Los despidos en Laboratorios Pyam quedaron firmes este viernes luego del vencimiento de la conciliación obligatoria sin que las partes alcanzaran un acuerdo, confirmó el secretario general del Sindicato de Petroleros y Químicos de Gualeguaychú, Martín Gómez. La medida dejó efectivas las cesantías de 11 trabajadores, que se suman a otras ocho desvinculaciones realizadas durante abril, en un contexto de fuerte tensión social en el Parque Industrial de la ciudad entrerriana. «Se hicieron efectivos los 11 despidos de Pyam. Pedimos la extensión de la conciliación obligatoria y desde la Secretaría de Trabajo ni nos contestaron. Es una falta de respeto total», afirmó el dirigente gremial en declaraciones a medios locales.

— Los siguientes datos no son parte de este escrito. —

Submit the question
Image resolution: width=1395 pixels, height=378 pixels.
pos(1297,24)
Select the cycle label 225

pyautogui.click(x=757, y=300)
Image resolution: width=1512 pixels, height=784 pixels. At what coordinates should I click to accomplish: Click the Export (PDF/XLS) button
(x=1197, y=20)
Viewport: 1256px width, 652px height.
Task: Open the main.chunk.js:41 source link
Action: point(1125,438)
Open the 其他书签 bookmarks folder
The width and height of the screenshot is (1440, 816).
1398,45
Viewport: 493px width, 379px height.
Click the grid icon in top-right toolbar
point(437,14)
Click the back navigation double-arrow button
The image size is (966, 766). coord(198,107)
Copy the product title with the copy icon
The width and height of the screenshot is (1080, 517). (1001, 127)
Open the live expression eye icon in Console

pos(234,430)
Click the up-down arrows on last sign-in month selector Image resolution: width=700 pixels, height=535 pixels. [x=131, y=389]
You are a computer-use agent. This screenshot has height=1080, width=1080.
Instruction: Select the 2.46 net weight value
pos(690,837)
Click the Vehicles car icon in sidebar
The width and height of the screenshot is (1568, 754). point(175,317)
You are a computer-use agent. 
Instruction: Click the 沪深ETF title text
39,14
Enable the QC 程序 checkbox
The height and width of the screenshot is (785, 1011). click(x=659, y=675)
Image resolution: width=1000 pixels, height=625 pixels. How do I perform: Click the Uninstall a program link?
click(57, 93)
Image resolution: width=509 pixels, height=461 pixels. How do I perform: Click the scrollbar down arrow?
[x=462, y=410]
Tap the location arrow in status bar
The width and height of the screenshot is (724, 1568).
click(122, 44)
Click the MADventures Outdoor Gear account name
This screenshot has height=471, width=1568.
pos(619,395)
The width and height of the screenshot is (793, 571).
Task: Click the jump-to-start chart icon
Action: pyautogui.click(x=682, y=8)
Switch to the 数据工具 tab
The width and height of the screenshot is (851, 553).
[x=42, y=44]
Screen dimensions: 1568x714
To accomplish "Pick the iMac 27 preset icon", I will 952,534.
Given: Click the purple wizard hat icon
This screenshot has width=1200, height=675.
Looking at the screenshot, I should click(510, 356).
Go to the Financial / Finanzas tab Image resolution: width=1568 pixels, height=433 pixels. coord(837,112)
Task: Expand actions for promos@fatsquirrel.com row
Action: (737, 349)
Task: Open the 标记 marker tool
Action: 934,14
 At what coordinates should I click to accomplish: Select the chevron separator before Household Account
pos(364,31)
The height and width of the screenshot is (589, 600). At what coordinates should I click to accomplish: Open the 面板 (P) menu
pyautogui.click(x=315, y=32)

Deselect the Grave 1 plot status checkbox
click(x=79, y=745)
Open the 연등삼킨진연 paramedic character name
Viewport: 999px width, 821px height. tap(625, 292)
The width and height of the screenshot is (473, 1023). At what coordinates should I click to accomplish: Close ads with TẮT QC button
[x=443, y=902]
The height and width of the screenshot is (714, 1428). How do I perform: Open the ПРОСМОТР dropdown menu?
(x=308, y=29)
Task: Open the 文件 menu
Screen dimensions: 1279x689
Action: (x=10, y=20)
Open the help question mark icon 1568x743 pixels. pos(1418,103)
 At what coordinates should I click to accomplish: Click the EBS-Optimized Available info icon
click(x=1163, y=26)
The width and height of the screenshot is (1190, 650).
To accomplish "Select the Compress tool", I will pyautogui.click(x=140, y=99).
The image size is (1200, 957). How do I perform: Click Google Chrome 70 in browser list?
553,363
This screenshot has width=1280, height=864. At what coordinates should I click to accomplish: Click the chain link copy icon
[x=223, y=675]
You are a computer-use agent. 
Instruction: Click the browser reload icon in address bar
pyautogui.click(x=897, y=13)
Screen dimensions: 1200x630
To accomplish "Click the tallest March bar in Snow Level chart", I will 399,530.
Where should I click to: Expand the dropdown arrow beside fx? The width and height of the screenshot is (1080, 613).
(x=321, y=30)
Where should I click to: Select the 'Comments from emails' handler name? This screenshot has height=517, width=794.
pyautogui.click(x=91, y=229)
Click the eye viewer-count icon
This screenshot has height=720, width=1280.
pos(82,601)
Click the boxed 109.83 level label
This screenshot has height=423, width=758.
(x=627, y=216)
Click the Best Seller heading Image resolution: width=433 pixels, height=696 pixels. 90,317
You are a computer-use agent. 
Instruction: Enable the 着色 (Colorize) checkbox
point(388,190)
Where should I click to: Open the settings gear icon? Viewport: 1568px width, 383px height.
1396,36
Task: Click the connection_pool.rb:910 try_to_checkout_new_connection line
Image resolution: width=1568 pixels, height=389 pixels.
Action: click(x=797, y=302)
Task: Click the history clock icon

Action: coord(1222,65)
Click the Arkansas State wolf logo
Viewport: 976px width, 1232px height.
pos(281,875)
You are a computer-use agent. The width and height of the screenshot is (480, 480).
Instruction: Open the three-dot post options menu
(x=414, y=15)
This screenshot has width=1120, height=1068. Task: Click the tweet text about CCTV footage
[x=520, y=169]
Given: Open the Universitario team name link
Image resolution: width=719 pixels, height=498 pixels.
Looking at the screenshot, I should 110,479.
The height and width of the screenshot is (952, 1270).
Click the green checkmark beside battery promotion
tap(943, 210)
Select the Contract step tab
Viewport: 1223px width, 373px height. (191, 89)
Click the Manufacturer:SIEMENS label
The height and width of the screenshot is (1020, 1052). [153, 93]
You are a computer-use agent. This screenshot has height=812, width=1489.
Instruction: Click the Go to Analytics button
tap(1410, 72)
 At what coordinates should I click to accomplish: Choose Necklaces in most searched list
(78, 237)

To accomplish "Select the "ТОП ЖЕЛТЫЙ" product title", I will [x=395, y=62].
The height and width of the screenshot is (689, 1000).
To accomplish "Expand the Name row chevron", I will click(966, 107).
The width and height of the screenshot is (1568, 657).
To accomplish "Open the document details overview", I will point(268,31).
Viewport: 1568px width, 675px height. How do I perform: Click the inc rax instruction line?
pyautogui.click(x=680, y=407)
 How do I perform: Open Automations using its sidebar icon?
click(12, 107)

El conflicto en Pyam se inició cuando la empresa anunció el despido de 11 empleados, lo que motivó la intervención de la autoridad laboral provincial mediante el dictado de la conciliación obligatoria, que permitió la reincorporación provisoria de los trabajadores mientras se desarrollaban las audiencias. Sin embargo, durante la última reunión, la empresa ratificó su decisión de sostener las cesantías. Al no alcanzarse un entendimiento antes del vencimiento del plazo legal, los trabajadores dejaron de prestar funciones y las desvinculaciones se concretaron sin que el gremio obtuviera respuesta a su pedido de extensión de la conciliación.
En paralelo, la situación en Unionbat mantiene abierta una incertidumbre aún mayor, ya que la Secretaría de Trabajo de Entre Ríos resolvió extender la conciliación obligatoria hasta una nueva audiencia prevista para el próximo 4 de agosto, a las 11, en la ciudad de Paraná. El conflicto en la empresa fabricante de baterías comenzó luego del despido de 101 trabajadores, decisión que derivó en protestas y un acampe permanente frente a la planta. Si bien la conciliación ordenó retrotraer los despidos y permitir la reincorporación de los empleados, desde el sindicato denunciaron que la empresa mantuvo cerradas las instalaciones e impidió el regreso efectivo de los trabajadores a sus puestos.
Gómez también advirtió que Unionbat mantiene deudas salariales con parte de su personal, lo que agrava el conflicto. «Unionbat le debe la primera quincena de julio y los acuerdos que tiene con algunos trabajadores por temas de cambios de turnos», afirmó. El dirigente sindical señaló que el gremio espera que la empresa acerque una propuesta concreta durante la próxima audiencia para poder trasladársela a los trabajadores que mantienen el acampe: «Seguimos esperando una propuesta para trasladarles a los trabajadores que están acampando afuera de la fábrica».
Mientras la situación de Pyam quedó definida con la confirmación de las 11 cesantías, el futuro de más de un centenar de familias vinculadas a Unionbat continuará dependiendo de las negociaciones que se desarrollarán durante los próximos días, en un escenario de fuerte incertidumbre laboral que convierte al Parque Industrial de Gualeguaychú en el epicentro de uno de los conflictos más importantes de la provincia.